V-JEPA — World Modeling

Overview

Canonical JEPA schematic for Video. The input is split into a visible context and hidden targets (token-level, masked blocks). The context encoder $f_\theta$ embeds what is visible; the target encoder $\bar f_\theta$ (an EMA copy, gradient stopped) embeds the targets; the predictor $g_\phi$ maps context to the target embeddings; training minimises the latent distance.

V-JEPA targets unsupervised learning of general-purpose video representations. Pixel-level video prediction squanders capacity on irreducibly unpredictable detail (textures, exact pixel dynamics), and reliance on pretrained image encoders or hand-crafted augmentations limits generality. The motivation is to revisit feature prediction as a standalone objective and show it suffices for strong visual understanding from video alone.

Mechanically, video is tokenized into spatiotemporal patches. A context encoder (a ViT processing the visible tokens) embeds an unmasked subset of the clip. A predictor, conditioned on the positional information of the masked region, predicts the representations of the masked spatiotemporal tokens. The prediction targets are produced by an EMA target encoder, an exponential moving average of the context encoder applied to the full clip, with a stop-gradient on the target branch. The masking scheme uses large, multi-block spatiotemporal masks (including extended temporal extents) so the model must infer motion and object continuity rather than copy nearby frames. The objective is an $L_1$/$L_2$ latent prediction loss between predicted and EMA-target features; the asymmetric EMA target and stop-gradient prevent collapse, and notably no pixel decoder, no negatives, and no pretrained image encoders are used.

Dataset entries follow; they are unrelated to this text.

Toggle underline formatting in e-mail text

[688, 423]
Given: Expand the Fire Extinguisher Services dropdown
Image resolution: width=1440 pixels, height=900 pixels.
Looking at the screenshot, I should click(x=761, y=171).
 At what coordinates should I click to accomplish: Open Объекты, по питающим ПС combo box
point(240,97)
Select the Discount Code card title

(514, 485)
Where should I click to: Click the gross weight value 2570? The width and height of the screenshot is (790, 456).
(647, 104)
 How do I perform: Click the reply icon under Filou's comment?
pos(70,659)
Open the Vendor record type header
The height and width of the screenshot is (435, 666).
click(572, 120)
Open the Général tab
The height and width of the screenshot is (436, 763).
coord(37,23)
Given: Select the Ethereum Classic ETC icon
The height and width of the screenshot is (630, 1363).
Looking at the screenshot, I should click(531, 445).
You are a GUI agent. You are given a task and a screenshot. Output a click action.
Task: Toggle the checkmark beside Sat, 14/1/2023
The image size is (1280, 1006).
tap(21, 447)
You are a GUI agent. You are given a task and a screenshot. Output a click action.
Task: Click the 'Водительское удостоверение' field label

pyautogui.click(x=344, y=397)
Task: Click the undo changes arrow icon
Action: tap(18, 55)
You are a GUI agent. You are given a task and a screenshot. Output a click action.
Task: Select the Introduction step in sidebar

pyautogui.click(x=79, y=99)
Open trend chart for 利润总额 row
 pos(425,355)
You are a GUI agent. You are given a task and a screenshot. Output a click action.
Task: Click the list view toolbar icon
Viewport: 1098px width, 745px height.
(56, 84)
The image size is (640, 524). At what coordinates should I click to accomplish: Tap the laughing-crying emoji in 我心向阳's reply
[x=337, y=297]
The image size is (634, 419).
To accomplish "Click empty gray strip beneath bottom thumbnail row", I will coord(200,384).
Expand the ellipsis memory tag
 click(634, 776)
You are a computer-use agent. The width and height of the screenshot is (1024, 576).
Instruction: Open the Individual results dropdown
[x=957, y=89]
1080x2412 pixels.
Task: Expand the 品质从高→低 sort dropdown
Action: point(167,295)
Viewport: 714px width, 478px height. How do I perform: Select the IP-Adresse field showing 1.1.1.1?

The key contribution is showing feature prediction from video produces versatile representations that transfer to motion- and appearance-centric tasks, often with frozen evaluation. For world modeling, V-JEPA is the temporal extension of the JEPA principle: by predicting in latent space it learns intuitive-physics-like structure (object permanence, dynamics) directly from passive observation, a paradigm equally suited to time-resolved scientific video such as live-cell imaging.